WHAT THIS TASK INVOLVES |
Extract every line from the records below that contains the word "Hide".

RECORDS TO USE |
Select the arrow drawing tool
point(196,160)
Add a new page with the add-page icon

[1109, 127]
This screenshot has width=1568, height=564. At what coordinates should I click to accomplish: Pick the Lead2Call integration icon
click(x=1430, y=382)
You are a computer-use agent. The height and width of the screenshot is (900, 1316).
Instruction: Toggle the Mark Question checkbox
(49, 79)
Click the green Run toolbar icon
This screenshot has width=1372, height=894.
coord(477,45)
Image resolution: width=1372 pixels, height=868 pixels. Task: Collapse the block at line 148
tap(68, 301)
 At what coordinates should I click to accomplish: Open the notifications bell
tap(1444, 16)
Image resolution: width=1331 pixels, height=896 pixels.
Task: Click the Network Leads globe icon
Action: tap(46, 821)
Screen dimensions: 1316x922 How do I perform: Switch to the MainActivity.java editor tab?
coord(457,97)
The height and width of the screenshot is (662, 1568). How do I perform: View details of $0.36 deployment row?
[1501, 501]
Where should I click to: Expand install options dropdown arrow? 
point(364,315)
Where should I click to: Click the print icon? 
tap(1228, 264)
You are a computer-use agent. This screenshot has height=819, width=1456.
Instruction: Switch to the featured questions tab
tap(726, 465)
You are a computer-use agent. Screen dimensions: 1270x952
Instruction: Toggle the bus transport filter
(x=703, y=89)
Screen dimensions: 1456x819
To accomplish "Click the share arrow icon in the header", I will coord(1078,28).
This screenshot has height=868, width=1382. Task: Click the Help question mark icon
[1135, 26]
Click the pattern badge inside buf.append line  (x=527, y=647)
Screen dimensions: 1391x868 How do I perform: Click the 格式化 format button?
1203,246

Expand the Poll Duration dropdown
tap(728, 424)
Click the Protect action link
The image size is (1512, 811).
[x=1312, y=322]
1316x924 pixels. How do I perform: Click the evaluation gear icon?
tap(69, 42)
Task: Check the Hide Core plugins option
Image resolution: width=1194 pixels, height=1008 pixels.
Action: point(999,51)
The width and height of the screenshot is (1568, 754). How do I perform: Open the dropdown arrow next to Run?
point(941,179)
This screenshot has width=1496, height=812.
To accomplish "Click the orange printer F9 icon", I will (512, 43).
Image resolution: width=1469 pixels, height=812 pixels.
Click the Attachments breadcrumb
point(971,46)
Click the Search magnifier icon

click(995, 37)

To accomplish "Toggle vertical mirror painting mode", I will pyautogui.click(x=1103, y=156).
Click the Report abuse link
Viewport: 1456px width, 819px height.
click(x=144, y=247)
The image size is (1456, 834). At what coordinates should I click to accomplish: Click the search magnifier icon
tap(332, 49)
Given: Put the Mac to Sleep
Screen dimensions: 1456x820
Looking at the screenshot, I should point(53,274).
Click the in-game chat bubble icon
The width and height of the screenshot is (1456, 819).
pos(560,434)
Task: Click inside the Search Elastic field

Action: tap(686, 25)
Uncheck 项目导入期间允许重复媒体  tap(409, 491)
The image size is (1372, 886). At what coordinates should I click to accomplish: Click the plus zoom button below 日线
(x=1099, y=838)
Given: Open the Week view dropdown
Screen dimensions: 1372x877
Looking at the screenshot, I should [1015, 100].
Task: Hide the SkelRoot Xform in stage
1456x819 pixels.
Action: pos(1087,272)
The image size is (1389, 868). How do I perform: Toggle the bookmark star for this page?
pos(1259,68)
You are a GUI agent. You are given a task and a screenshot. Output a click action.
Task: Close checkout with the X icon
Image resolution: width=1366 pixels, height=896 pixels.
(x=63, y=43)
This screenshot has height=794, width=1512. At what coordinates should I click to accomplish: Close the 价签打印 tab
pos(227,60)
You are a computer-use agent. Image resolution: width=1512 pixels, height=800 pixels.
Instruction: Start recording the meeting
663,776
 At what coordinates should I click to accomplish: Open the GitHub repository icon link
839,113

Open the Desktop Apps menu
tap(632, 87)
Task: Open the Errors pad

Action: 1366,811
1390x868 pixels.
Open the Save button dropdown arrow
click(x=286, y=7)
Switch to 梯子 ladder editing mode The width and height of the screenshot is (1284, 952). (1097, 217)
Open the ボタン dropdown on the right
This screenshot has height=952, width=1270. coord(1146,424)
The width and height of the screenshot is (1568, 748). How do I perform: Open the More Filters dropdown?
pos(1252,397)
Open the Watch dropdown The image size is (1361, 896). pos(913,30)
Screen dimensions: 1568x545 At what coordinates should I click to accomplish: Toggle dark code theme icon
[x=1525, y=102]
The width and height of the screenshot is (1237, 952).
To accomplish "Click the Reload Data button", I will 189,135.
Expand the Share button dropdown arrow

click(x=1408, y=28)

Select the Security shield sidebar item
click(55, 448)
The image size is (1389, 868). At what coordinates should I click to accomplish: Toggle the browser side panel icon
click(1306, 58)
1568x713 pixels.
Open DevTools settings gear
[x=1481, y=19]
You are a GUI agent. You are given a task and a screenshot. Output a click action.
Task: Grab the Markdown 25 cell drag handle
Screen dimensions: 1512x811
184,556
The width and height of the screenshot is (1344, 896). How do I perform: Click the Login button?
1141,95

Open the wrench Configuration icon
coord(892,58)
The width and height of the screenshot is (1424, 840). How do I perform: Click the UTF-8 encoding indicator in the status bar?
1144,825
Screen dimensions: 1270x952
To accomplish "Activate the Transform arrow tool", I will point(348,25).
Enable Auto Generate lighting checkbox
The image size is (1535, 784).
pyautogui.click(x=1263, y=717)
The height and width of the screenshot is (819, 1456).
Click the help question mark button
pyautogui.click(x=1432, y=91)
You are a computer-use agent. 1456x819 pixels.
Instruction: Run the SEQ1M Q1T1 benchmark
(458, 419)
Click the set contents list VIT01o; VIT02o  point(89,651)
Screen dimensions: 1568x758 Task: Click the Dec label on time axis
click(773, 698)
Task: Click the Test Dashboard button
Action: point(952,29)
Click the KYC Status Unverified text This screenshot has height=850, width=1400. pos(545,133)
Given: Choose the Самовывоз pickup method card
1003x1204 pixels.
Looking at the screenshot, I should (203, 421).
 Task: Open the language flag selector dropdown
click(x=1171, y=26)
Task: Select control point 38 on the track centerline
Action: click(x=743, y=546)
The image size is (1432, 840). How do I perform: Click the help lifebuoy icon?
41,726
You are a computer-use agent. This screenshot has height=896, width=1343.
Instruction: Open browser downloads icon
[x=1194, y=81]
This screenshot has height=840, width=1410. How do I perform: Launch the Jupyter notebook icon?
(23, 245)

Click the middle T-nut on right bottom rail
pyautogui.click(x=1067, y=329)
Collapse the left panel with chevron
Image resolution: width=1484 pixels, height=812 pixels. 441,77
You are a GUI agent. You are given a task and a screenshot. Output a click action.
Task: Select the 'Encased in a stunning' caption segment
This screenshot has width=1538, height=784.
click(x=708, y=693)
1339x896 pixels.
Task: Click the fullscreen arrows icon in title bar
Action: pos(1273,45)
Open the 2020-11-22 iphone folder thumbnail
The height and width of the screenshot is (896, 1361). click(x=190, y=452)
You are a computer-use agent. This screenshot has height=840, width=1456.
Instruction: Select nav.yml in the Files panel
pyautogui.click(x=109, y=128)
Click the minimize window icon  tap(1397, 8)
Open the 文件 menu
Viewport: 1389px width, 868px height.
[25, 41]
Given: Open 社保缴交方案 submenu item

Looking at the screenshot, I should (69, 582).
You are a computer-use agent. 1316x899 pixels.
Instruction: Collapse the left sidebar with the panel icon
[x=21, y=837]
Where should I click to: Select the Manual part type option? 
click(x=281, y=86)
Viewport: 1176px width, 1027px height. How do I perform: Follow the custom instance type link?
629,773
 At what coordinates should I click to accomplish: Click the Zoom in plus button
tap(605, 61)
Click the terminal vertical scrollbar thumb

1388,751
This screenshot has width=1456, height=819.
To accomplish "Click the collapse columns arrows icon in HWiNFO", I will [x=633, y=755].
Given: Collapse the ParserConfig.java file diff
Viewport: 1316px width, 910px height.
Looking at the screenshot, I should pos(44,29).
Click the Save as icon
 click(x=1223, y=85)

RESULT OF THE TASK |
Task: Check the Hide Core plugins option
Task: Hide the SkelRoot Xform in stage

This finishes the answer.